C’est en retravaillant, pour une formation à Lausanne, le geste de compréhension autour du modèle des "cinq questions" [3], qui sont pour moi les opérateurs  de la recherche de sens qu'un sujet adresse à l'objet qu'il veut comprendre, que je crois avoir approché un peu mieux ce que recouvre l’expression d’Heidegger. En effet, qu'est-ce que l'élève a "déjà en lui-même en propre" avant de rencontrer l'objet à "prendre" pour le comprendre ? L'élève ne peut comprendre que ce qui correspond à sa capacité  naturelle de sens, à  ses projets de sens déjà installés au fond de lui, projets qui orientent sa demande de sens dans une direction spécifique et dont la satisfaction provoque un "euréka" jubilatoire. Ce sont ses propres projets de sens qui lui permettent de "se-donner-à-soi-même" ce qu’il prend et comprend.  Quant à "ce qu'il a déjà lui-même en propre", c'est sa qualité d' "être-au-monde" et son "pouvoir être" qui lui procure un accès direct à l'objet de sa compréhension, par la familiarité qu'il entretient avec le monde qui l'entoure et avec lui-même en tant qu'il "se comprend comprenant". Le pouvoir de sens vient de lui, est en lui, déjà, avant même que son effort de compréhension ne lui permette de s'en aviser, par les projets de sens qu'il forme spontanément, ou qu'on peut l'aider à découvrir et à s'habituer à adresser aux objets et aux êtres qui l'entourent. Là se trouve  le ressort intime et originel de l’autonomie véritable dans l’apprentissage, ou mieux dans la "connaissance", toujours accompagné d’un sentiment très fort de libération et de plaisir lorsque ce prendre par soi même  est "éprouvé comme tel". "On n’entend (au sens de comprendre) que ce qu'on attend " se plaisait à dire Antoine de LA GARANDERIE. J'ai pensé aussi à la phrase de Pascal sur un tout autre sujet : "tu ne me chercherais pas si tu ne m'avais déjà trouvé."

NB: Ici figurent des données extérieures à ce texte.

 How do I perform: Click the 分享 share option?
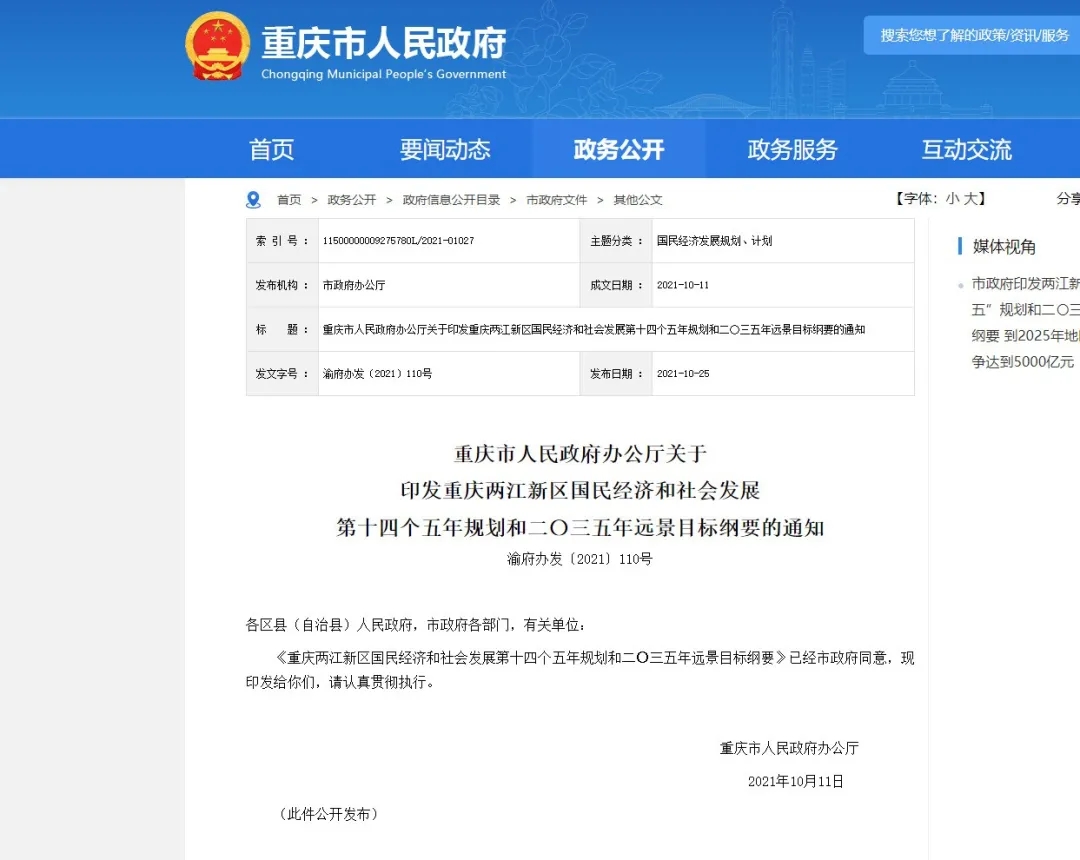(1068, 199)
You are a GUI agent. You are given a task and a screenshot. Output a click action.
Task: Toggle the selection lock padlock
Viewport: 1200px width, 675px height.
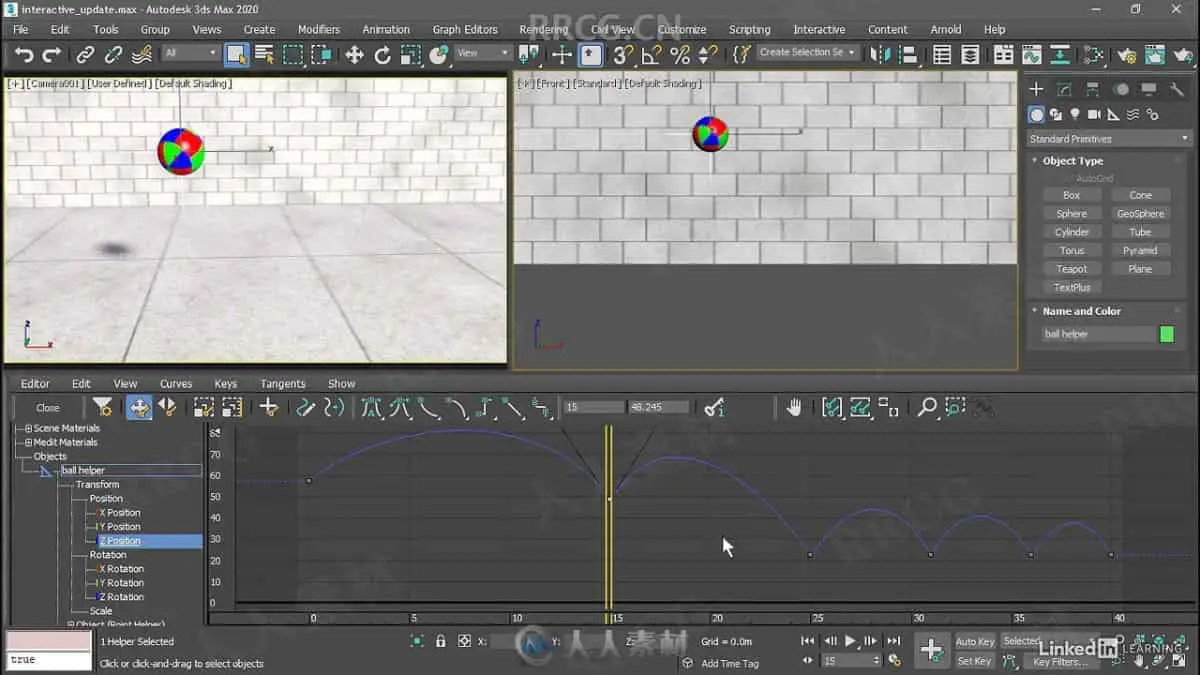[x=440, y=641]
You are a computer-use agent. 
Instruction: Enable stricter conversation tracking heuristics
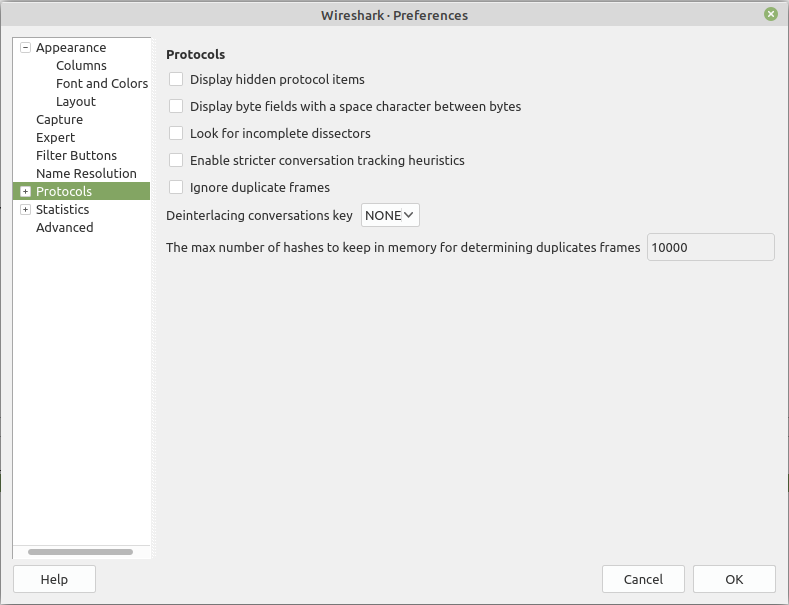pos(176,160)
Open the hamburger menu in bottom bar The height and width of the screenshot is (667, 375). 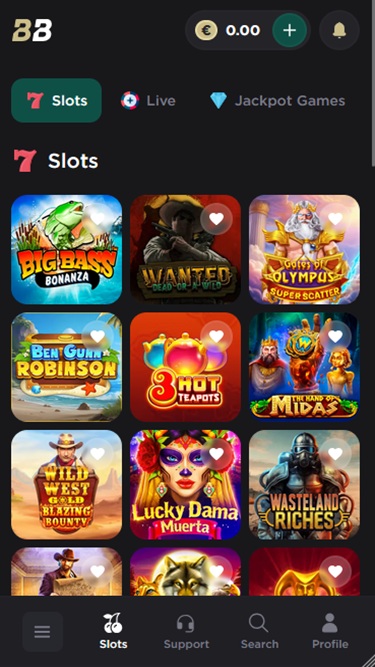tap(43, 632)
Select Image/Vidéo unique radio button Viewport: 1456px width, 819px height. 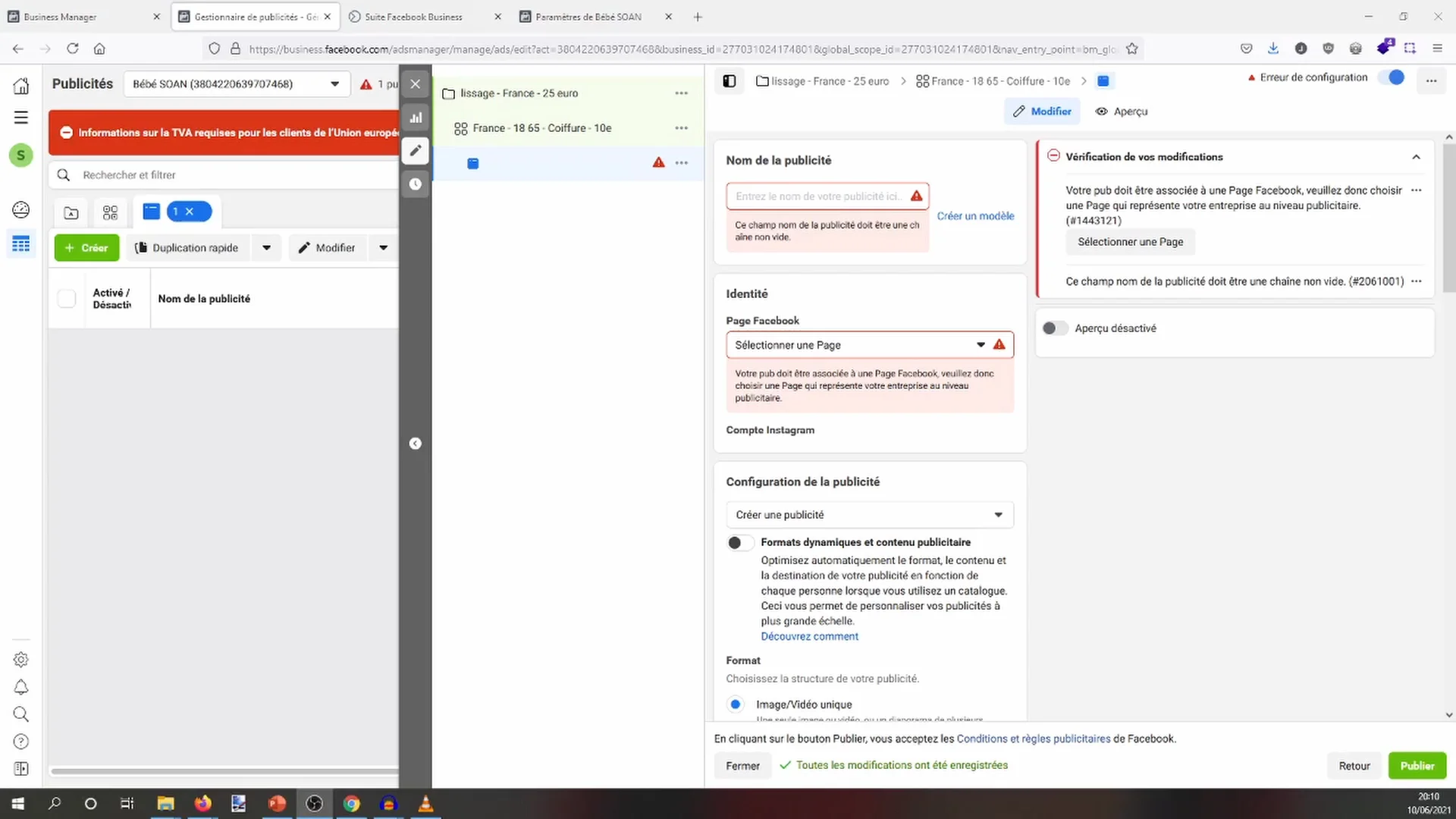(x=735, y=704)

Pour enseigner avec la gestion mentale, il s’agirait donc d'organiser la transmission des savoirs au-delà de leur seule bonne réception (vérifiée par une simple et un peu servile "restitution" de ce qui a été "offert"), mais bien plutôt autour de leur "véritable" apprentissage par les élèves, de façon à ce qu'ils "se donnent à eux-mêmes" ce qui est à apprendre au moyen de leurs propres projets de sens (source d'une "réutilisation" autonome bien plus satisfaisante). Il ne s’agit plus seulement alors d’enseigner avec la gestion mentale, mais bien d’enseigner par la gestion mentale des élèves eux-mêmes. Comment faire ?  Il y a à Lausanne une école qui recrute uniquement des élèves à haut-potentiel en difficulté avec une scolarité traditionnelle et qui a la Gestion mentale pour principe pédagogique à tous les niveaux : L'Ecole La Garanderie. Il se trouve que son jeune directeur suivait la formation ; il m'a appris que les professeurs utilisaient régulièrement avec les élèves, qui travaillent de façon  totalement autonome, les "cinq questions" de la compréhension [3],  traitées sous forme de schémas heuristiques et qu'ils commençaient à introduire le geste de réflexion opérateur de la réutilisation de ces savoirs "bien-acquis". Par ailleurs, Georges Gidrol a rendu compte de l’utilisation qu’il faisait de ce même modèle en cours de Physique dans la dernière Lettre d’IF. De son côté, Yves Lecocq, professeur d'histoire-géographie, décrit dans un numéro récent des Cahiers pédagogiques [4], la manière dont il organise, dans une classe traditionnelle de lycée, le travail de ses élèves autour de leur confrontation personnelle avec des textes, desquels ils sont amenés à dégager le sens par eux-mêmes. Enfin, dans un Collège du Sud-Ouest [5], c’est l’ensemble des enseignants, en équipe autour de leur Directeur, Mikel Erramouspé, lui-même formateur en GM, qui s’efforce de pratiquer une pédagogie qui permet de "laisser les élèves apprendre" (voir un exemple donné par un professeur de Mathématiques de ce collège dans mon message 77). Ce ne sont là que des exemples que je connais, en plus de celui de la classe de méthodologie de Toulouse dont j’ai souvent rendu compte dans ce blog. Il y en a sûrement beaucoup d’autres. 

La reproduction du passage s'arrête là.